======== Dataset records
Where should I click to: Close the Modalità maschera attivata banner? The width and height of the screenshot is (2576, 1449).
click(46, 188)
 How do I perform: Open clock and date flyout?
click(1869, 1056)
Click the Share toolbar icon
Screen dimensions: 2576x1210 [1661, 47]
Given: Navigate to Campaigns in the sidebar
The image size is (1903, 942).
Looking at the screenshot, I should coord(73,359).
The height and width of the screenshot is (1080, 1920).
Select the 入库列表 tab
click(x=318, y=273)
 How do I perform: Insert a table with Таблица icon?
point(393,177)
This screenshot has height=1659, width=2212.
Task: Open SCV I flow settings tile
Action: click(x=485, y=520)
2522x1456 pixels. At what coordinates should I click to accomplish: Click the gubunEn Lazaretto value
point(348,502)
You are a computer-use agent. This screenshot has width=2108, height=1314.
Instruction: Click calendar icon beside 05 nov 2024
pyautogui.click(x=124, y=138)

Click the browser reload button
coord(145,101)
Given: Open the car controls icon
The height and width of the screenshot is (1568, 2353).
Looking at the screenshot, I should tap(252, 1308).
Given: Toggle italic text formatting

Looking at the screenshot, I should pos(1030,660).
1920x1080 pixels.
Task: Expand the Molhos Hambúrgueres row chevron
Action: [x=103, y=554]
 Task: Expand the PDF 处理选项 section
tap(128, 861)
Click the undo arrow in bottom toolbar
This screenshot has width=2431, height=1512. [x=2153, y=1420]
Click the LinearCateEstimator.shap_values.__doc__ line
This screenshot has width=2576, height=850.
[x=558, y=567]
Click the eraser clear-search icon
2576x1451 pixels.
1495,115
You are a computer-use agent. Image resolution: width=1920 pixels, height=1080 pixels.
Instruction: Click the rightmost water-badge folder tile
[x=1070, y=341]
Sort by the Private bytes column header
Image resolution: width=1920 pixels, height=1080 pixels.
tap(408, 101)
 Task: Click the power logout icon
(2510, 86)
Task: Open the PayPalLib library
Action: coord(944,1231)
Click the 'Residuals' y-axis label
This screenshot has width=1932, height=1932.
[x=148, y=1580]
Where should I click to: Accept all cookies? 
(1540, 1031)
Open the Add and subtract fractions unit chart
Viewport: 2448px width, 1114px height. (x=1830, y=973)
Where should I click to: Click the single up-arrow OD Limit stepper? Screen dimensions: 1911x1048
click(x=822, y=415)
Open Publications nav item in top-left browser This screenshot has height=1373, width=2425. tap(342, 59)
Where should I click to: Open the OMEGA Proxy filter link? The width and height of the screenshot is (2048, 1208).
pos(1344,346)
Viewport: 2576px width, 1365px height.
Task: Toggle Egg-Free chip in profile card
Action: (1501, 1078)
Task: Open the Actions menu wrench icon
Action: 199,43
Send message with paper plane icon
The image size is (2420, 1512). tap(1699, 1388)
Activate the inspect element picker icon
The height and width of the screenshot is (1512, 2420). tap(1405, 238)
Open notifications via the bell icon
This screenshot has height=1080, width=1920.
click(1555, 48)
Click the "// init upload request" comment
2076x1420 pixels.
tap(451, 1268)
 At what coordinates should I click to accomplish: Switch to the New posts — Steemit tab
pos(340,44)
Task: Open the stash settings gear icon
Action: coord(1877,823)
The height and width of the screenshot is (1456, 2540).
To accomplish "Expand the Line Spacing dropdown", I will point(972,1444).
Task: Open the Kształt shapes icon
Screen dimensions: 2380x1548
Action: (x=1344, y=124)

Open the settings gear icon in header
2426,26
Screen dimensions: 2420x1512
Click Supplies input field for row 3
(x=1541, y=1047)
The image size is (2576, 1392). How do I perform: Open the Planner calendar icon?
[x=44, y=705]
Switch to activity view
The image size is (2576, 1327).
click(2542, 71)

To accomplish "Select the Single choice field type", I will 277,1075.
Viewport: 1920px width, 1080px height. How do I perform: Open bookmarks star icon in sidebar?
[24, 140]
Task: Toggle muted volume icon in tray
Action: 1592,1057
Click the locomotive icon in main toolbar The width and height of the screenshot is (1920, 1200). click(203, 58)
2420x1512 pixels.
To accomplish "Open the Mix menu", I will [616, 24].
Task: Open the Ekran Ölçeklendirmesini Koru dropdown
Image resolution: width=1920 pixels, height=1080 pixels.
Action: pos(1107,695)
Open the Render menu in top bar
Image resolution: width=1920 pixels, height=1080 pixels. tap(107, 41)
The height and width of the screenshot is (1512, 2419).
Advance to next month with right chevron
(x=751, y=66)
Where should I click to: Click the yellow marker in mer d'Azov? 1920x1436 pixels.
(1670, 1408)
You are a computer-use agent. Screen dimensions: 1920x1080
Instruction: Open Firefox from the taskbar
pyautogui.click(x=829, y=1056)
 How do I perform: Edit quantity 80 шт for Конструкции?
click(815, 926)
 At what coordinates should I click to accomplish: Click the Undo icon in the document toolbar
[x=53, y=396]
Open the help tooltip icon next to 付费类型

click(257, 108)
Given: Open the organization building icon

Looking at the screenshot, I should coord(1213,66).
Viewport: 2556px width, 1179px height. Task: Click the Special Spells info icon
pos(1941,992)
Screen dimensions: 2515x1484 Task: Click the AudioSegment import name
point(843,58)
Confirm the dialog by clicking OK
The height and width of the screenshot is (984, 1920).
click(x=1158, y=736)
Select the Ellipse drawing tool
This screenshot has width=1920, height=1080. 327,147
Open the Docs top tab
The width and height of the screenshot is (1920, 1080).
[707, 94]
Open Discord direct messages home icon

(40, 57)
================
• Instructions to follow
Give back the lines of the listing from the one with "Given: Open the organization building icon" through the end, both included, exactly as written and with nothing added.

• Reply to the task
Given: Open the organization building icon

Looking at the screenshot, I should coord(1213,66).
Viewport: 2556px width, 1179px height. Task: Click the Special Spells info icon
pos(1941,992)
Screen dimensions: 2515x1484 Task: Click the AudioSegment import name
point(843,58)
Confirm the dialog by clicking OK
The height and width of the screenshot is (984, 1920).
click(x=1158, y=736)
Select the Ellipse drawing tool
This screenshot has width=1920, height=1080. 327,147
Open the Docs top tab
The width and height of the screenshot is (1920, 1080).
[707, 94]
Open Discord direct messages home icon

(40, 57)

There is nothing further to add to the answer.